Chicagolu indie ve psychedelic rock dörtlüsü
Pink Frost'un ilk albümü
Sundowning var elimizde. Bu iki rock türünün harmanlanışı
Pink Frost gibi grupların elinden çıkınca tadına doyulmuyor. Grup yeni olsa da, onu oluşturanlar yeni sayılmaz. Zaten üyeler
Pink Frost'tan önce
Apteka adıyla 2011 yılında
Gorgoyle Days albümlerini çıkarmışlar, iyi de eleştiri almışlar. Indie oluşlarında çocuksu, psychedelic oluşlarında aşırı muğlak bir üslup görünmüyor. Tam tersi, indie oluşlarında pozitif enerji, psychedelic oluşlarında da geçmişin mirasını hor kullanmayan tecrübeli bir gizem söz konusu. Yazdıkları şarkıları disipline ediş ya da özgürleştiriş biçimleri, sertliklerini bir avantaja dönüştürmelerini sağlıyor. Böylece sert olmak onlar için temkinli, gizemli, kederli, devinimli olmak anlamını taşıyor.

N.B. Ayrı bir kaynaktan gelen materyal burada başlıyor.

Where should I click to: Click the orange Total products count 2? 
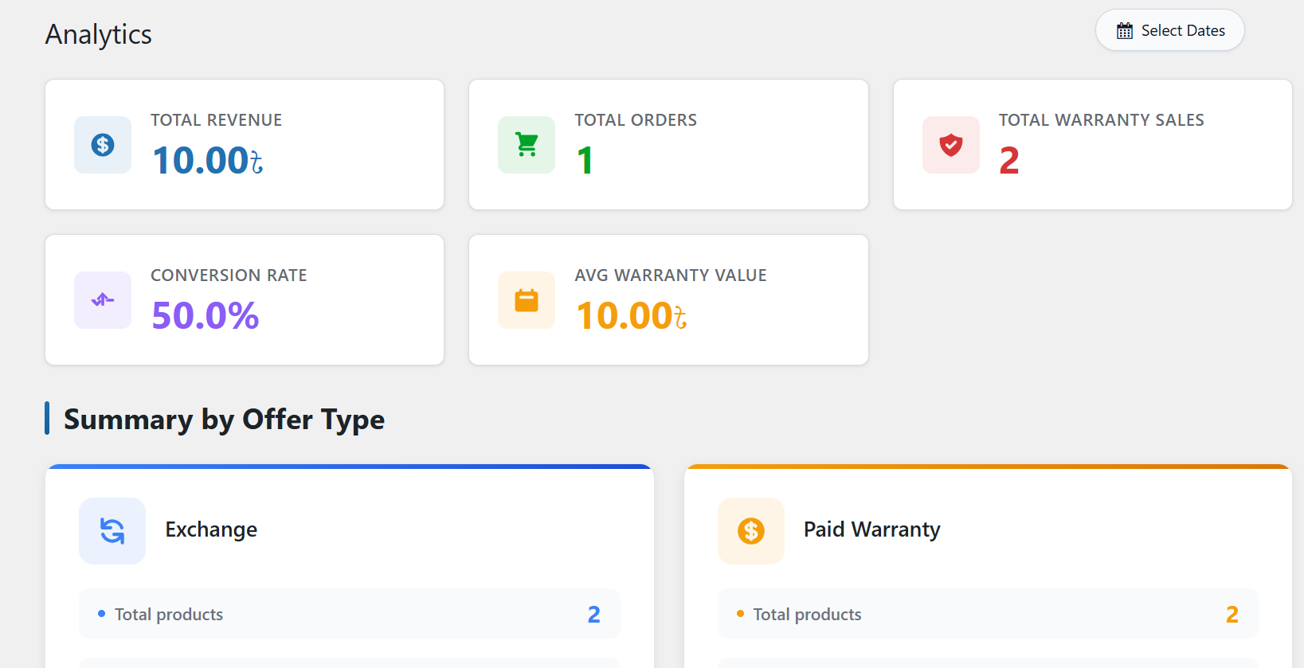[1232, 614]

Haklarında yazılan çeşitli yazılarda referans olarak sıkça hemşehrileri
The Smashing Pumpkins'in verilmesi kimi yönleriyle yerini bulsa da, bunun özellikle sırf
Siamese Dream ve öncesi döneme dair shoegaze görünümlü alternative rock'a meyleden sertlikten kaynaklandığı görülüyor. Bazı şarkıları dışında
The Smashing Pumpkins'i pek tutmadığımdan mıdır, onların popülarite ve alternatif arasındaki duruşlarını çok samimi bulmadığımdan mıdır,
Pink Frost'un sanki onların izinden giden alt devresi gibi gösterilmesinden yana değilim. Zaten bu benzetmeyi okumamış olsam, aklımdan
The Smashing Pumpkins geçmezdi bile. Gerçi bu benzetmeyi okuduktan sonra bir ara "tabii ya" deyip soğur gibi olmadım değil. Ama arkasında dev plak şirketleri, radyo ve MTV desteği olmayan garibanlığına rağmen dik duruşu bu soğukluğu silip attı.
Dokuz şarkılık
Sundowning, yan bakılmayacak açılışı yapan
Western Child, bir sakinleşip bir bastıran karizma hırçınlığıyla
Ruins, shoegaze hüznü içeren
Who I Belong To ve eski tabirle "ticari" sayılan, ama grubun sahip olduğu tüm bileşenleri en dokunaklı biçimde yansıttığı
The Difference ile ön plana çıkan bir albüm. Arka plana da
Dead Cities ve
Blue Light'ı koyarsak bu iş olur. Geriye psychedelic dozunu fazla kaçırdıklarını düşündüğüm ve bu yüzden bir türlü içine dahil olamadığım üç parça kalıyor ki, daha ilk albümden fazla kasmamak gerek. Özel olarak
Ruins ve
The Difference'ın bir miktar 90'lara uçuran doğal güzellikleri beni tatmin etti.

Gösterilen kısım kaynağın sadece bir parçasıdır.